**Your objective**
When a line of the records below contains the string "three", copy that whole line.

==============================

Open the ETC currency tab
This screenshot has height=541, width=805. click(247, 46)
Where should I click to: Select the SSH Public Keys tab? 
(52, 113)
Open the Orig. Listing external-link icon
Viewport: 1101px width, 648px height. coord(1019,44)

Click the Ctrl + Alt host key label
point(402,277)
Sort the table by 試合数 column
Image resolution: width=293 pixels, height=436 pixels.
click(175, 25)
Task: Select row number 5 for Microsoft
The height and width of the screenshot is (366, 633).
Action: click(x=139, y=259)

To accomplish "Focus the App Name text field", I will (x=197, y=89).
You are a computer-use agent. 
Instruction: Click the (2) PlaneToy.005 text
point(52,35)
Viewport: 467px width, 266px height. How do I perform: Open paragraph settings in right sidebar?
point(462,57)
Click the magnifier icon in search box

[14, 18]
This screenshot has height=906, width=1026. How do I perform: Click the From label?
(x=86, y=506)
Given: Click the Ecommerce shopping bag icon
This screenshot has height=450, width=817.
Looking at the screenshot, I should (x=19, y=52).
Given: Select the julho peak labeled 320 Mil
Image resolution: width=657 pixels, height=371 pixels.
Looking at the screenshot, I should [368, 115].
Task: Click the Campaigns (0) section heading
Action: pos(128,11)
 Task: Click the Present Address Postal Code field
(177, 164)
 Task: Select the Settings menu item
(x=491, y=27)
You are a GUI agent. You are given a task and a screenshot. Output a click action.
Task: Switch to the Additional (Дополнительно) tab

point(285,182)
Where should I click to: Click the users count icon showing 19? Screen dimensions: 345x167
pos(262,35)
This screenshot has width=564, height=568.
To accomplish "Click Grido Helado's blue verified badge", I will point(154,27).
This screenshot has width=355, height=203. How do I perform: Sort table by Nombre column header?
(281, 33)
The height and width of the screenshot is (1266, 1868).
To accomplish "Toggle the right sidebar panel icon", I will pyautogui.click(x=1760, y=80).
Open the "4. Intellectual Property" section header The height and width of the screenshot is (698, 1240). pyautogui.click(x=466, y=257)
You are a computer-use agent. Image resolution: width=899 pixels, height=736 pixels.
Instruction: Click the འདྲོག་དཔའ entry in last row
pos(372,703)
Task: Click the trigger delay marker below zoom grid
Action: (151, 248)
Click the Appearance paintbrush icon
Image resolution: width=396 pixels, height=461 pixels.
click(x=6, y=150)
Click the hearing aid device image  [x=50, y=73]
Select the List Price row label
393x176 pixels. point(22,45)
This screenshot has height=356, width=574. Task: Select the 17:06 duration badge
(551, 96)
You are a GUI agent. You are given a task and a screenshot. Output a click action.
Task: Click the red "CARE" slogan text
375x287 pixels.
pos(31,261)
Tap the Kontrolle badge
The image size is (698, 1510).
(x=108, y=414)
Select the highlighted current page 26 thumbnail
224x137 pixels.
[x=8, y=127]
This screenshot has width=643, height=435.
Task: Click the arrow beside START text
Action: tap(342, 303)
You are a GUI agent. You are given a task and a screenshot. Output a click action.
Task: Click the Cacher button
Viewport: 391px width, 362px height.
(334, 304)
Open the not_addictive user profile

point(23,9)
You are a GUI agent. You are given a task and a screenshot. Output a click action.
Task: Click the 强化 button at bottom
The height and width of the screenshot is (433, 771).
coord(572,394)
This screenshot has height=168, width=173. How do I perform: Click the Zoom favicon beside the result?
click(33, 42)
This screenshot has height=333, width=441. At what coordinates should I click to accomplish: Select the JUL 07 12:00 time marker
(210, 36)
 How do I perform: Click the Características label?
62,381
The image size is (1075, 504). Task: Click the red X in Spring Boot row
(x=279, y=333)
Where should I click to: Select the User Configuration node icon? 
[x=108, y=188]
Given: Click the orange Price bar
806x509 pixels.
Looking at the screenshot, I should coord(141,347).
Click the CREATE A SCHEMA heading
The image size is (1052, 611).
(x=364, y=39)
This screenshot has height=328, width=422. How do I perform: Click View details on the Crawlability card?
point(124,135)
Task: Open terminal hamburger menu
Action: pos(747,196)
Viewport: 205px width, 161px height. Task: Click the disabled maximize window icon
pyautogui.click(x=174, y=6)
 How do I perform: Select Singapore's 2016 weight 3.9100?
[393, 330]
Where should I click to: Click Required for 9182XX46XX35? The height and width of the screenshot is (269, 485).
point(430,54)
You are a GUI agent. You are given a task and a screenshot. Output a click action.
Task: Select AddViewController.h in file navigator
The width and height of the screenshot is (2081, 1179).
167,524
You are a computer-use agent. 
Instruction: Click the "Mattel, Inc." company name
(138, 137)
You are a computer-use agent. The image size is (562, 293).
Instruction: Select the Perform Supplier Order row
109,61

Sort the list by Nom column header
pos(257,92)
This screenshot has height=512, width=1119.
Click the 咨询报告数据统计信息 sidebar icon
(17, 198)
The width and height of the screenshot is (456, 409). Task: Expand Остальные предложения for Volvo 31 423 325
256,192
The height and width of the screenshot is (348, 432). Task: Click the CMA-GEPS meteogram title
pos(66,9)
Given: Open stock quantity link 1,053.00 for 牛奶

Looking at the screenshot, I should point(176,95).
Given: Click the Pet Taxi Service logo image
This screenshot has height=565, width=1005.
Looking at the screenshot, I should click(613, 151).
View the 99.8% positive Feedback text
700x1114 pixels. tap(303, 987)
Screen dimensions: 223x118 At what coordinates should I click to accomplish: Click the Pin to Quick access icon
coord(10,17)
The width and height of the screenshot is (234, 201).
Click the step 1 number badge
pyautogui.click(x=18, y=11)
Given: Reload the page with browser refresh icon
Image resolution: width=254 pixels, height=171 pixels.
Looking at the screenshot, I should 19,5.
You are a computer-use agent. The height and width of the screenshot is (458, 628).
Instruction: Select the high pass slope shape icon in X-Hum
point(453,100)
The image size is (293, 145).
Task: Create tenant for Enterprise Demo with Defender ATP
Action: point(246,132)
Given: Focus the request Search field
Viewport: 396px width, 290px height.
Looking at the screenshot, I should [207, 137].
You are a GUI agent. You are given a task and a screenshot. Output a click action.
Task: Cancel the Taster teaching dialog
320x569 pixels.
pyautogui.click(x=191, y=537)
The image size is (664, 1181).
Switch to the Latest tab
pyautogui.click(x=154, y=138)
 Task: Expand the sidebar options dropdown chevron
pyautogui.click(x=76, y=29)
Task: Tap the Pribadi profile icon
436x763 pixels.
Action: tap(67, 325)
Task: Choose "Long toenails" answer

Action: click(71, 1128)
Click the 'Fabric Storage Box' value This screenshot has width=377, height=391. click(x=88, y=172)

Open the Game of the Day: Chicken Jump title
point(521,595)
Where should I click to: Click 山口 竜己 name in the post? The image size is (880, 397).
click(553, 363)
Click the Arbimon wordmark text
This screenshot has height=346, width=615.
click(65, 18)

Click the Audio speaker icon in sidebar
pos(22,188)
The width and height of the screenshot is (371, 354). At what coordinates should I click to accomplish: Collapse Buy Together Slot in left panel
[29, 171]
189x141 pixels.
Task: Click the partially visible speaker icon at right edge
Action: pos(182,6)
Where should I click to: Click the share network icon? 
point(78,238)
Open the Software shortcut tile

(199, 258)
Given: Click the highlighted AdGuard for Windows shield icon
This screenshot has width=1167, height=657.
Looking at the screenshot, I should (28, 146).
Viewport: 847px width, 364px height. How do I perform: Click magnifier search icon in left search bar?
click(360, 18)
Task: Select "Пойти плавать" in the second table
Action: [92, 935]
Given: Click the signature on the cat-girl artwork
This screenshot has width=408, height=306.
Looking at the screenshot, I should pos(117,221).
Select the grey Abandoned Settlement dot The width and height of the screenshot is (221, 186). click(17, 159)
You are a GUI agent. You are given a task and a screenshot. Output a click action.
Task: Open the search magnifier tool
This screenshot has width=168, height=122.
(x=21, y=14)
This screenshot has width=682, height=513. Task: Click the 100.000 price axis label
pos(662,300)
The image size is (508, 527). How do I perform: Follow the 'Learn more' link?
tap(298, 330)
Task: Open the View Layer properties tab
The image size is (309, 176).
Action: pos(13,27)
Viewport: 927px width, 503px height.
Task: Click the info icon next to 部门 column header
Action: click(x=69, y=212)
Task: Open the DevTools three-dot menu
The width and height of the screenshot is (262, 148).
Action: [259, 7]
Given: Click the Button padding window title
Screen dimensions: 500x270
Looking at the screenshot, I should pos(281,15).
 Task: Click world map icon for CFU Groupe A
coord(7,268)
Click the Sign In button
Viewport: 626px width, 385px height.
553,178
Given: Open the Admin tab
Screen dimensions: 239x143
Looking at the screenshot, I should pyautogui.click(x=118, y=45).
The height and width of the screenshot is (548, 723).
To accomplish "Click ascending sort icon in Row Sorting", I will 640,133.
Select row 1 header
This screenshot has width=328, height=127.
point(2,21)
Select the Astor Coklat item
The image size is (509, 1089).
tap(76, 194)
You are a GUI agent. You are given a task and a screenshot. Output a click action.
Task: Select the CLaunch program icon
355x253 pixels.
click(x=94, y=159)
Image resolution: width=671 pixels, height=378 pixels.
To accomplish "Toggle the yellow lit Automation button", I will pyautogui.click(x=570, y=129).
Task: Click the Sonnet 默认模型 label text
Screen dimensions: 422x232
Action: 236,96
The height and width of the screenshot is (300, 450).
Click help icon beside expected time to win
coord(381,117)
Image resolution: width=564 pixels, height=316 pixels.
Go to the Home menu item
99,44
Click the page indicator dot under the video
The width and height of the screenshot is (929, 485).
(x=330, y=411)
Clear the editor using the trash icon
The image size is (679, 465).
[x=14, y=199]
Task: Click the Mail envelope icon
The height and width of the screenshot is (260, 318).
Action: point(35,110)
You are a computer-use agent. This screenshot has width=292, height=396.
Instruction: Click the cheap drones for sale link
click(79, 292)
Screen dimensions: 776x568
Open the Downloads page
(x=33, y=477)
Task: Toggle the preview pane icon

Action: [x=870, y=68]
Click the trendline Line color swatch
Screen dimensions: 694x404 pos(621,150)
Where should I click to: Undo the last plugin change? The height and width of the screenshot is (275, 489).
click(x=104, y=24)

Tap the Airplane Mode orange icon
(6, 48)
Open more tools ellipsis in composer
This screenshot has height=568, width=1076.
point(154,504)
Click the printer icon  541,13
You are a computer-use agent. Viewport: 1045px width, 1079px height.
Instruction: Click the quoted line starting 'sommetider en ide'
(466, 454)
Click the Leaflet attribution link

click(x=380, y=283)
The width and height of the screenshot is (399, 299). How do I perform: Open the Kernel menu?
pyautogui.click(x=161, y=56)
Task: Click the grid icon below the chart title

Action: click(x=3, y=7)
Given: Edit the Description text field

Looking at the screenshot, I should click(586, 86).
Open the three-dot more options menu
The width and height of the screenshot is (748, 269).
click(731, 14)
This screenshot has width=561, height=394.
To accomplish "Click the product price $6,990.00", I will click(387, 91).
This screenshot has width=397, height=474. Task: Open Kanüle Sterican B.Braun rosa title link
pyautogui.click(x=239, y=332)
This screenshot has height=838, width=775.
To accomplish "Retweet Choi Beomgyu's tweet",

==============================

**Written answer**
Task: Open the DevTools three-dot menu
Open the three-dot more options menu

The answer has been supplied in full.